The eastern sky was a blaze of green when the door opened once again and three figures slipped out into the cold dawn. One of them was carrying a sleeping child wrapped in a blanket. Her eyes closing with fatigue and stiff with cold, Eleyne jerked awake and scrambled to her feet. Her heart was thudding with excitement. She ran towards them, but Thomas was waving her back under the trees, his finger to his lips.
‘Don’t wake her. She’s all right.’ He grinned at his companion, who was carrying the child. Behind them came a hooded figure. Eleyne
stared at her and then smiled. ‘Annie.’
‘She had to come,’ Thomas said curtly. ‘Robert would have killed her for losing the little girl.’
‘And I wanted to come,’ Annie put in hastily. ‘I wanted to serve you, my lady, if you will have me.’ There was no pleading in her voice, only a cool certainty that Eleyne would indeed want her.
‘So. Robert was there.’
Thomas nodded grimly. ‘We drank him under the table. It didn’t take much. He was pretty nearly unconscious when we got there. Andrew says he’ll sleep all morning, but we can’t be sure of that. We’ve got to get away fast.’
Handing Eleyne and then Annie into the boat, he and David passed Joanna carefully down into Eleyne’s arms. The child was still three-quarters asleep. Warm and heavy, she snuggled into her mother’s lap with a little smile.
As the boat slid silently through the mist, the sky turned slowly from green to gold. Somewhere nearby a moorhen called as they passed, the sound echoing across the still water. Eleyne tightened her grip on the little girl and kissed the small closed eyes.

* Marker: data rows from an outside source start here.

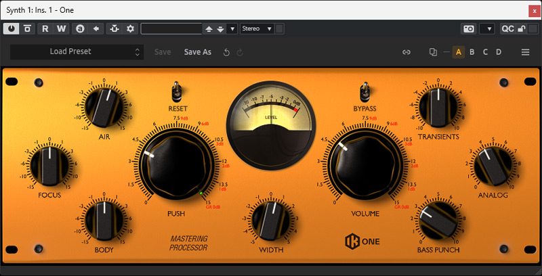Click the copy A/B settings icon
Screen dimensions: 542x276
click(x=434, y=52)
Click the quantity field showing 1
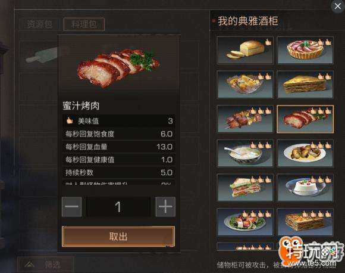The height and width of the screenshot is (273, 345). point(118,207)
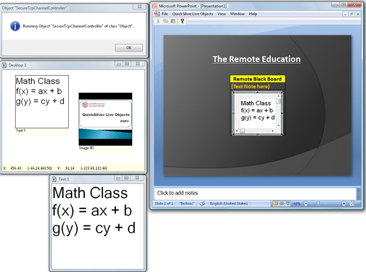Click the spell check icon in status bar

202,204
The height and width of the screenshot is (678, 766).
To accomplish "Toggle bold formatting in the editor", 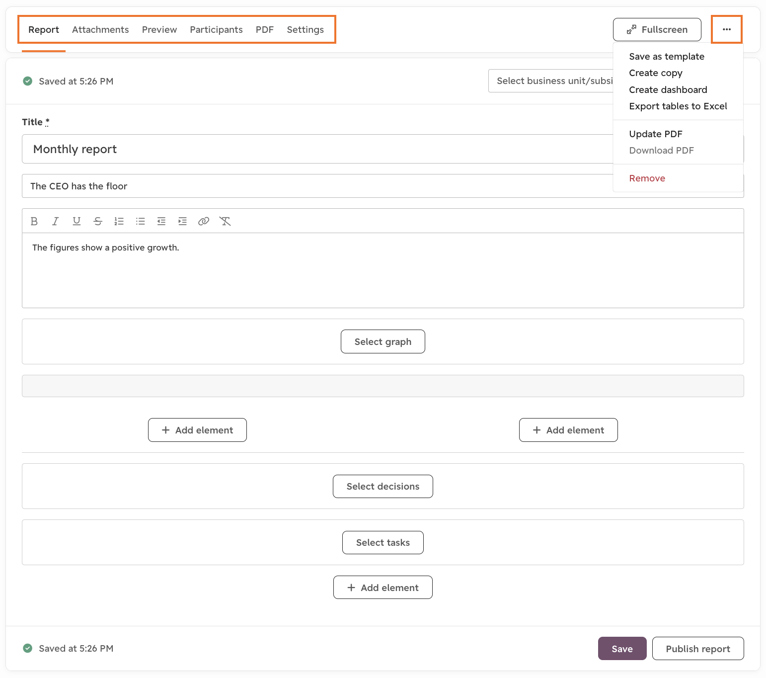I will tap(34, 221).
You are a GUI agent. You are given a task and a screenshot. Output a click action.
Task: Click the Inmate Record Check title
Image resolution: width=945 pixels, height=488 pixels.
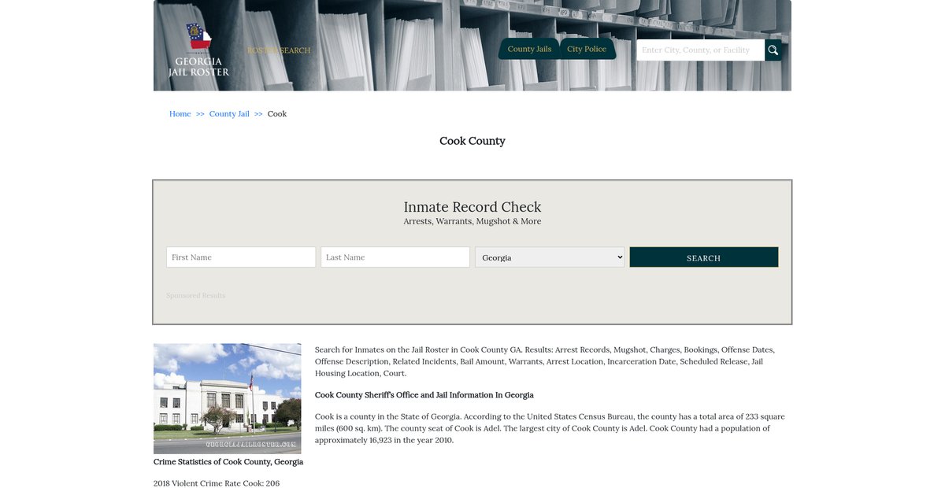tap(472, 207)
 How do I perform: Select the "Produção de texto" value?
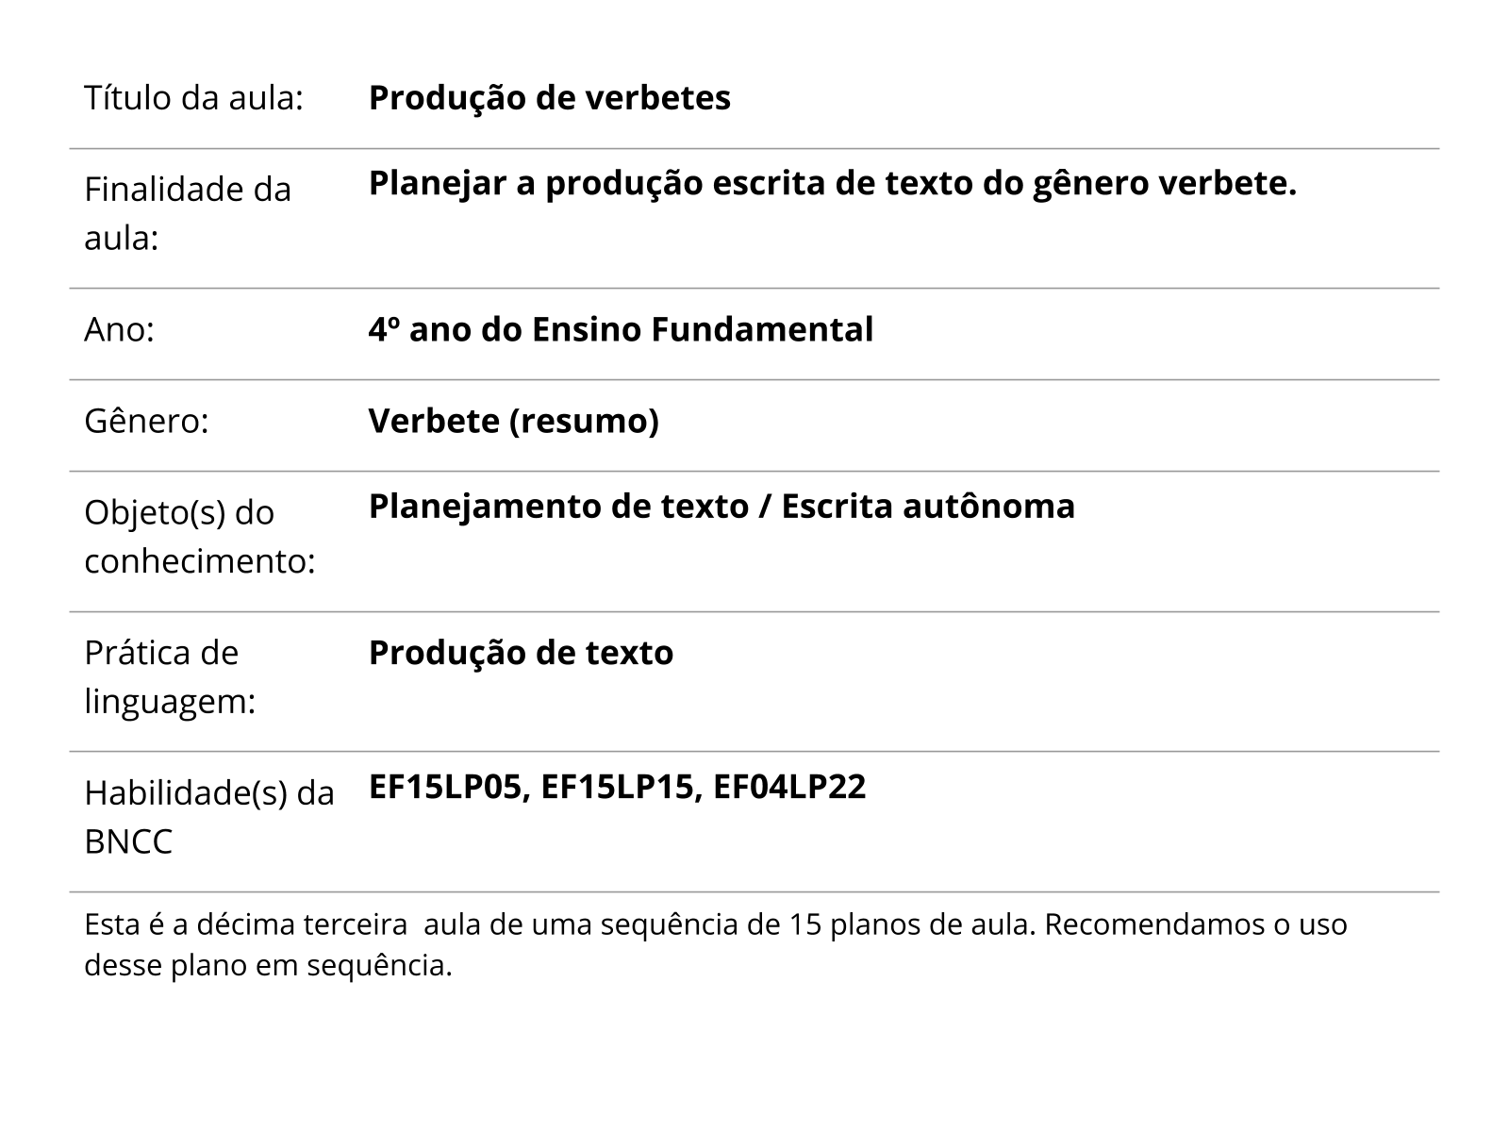(521, 653)
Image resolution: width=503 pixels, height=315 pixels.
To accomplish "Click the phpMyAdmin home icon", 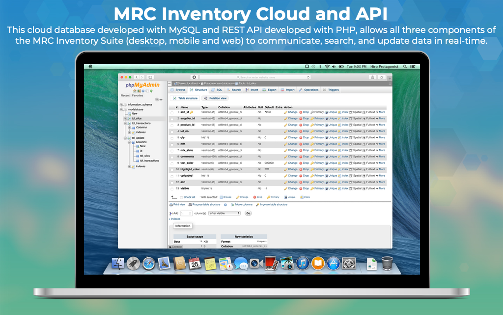I will click(x=135, y=91).
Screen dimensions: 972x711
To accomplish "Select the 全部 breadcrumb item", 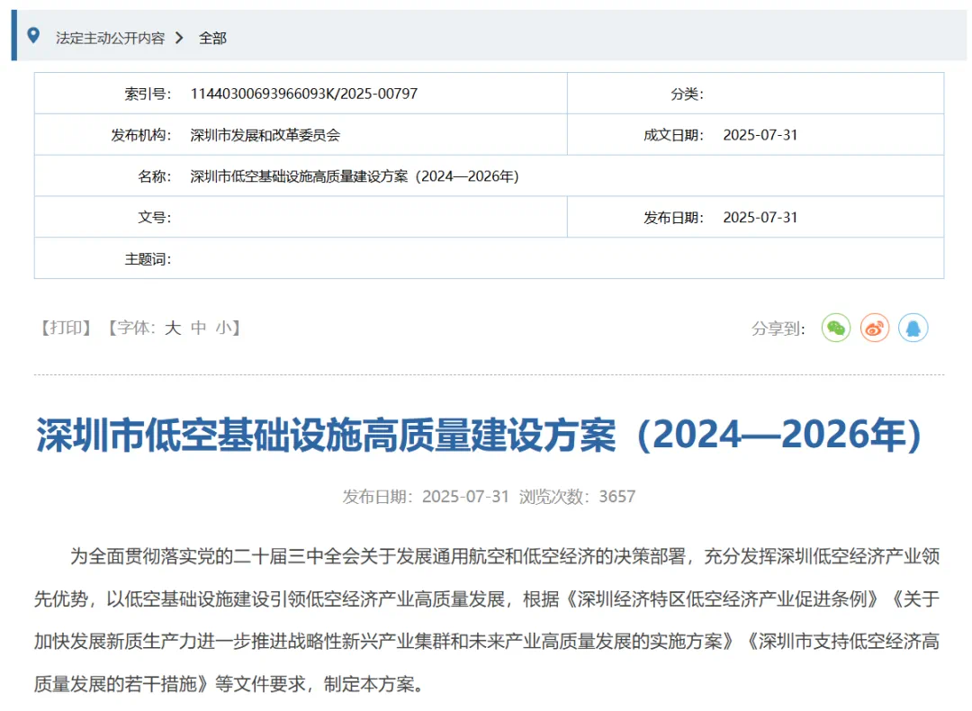I will tap(212, 38).
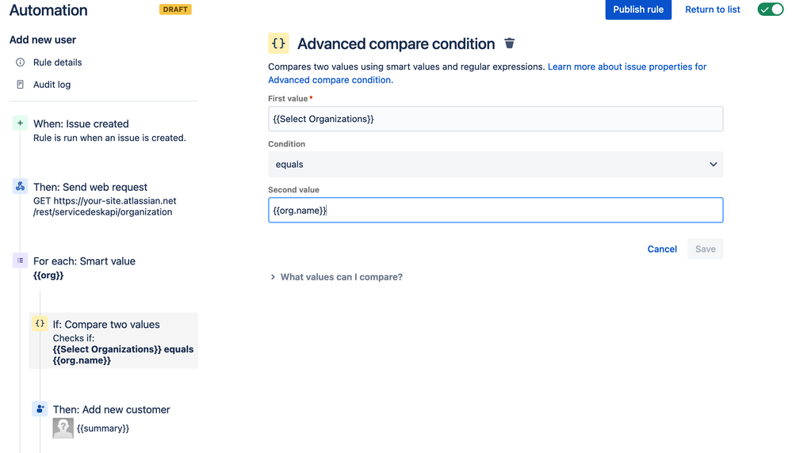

They rode all morning, Annie on the crupper of David’s saddle. They found a boat across the Forth almost at once and headed south again, aware that Robert could already be on the road behind them. Fully awake now, Joanna was talkative. Her papa had given her a new pony. He had given her clothes and toys and she was devastated at leaving them behind. While pleased to see her mother, she had obviously enjoyed her stay.
As they rode past Melrose, she knew she had to stop. However fast they needed to travel, however frightened she was, there was one last farewell she had to make.
Abbot Matthew greeted her alone in the new hall of the old abbey beneath the Eildon Hills. If he guessed who she was he gave no sign, listening to her quiet request with a gracious inclination of the head. ‘It is of course our blessing that many pilgrims come to visit the grave of our late king,’ he said. He stared thoughtfully at the heavily veiled, unknown woman who had asked for an audience with him and knelt to kiss his ring with such humility, sensing her tightly controlled grief.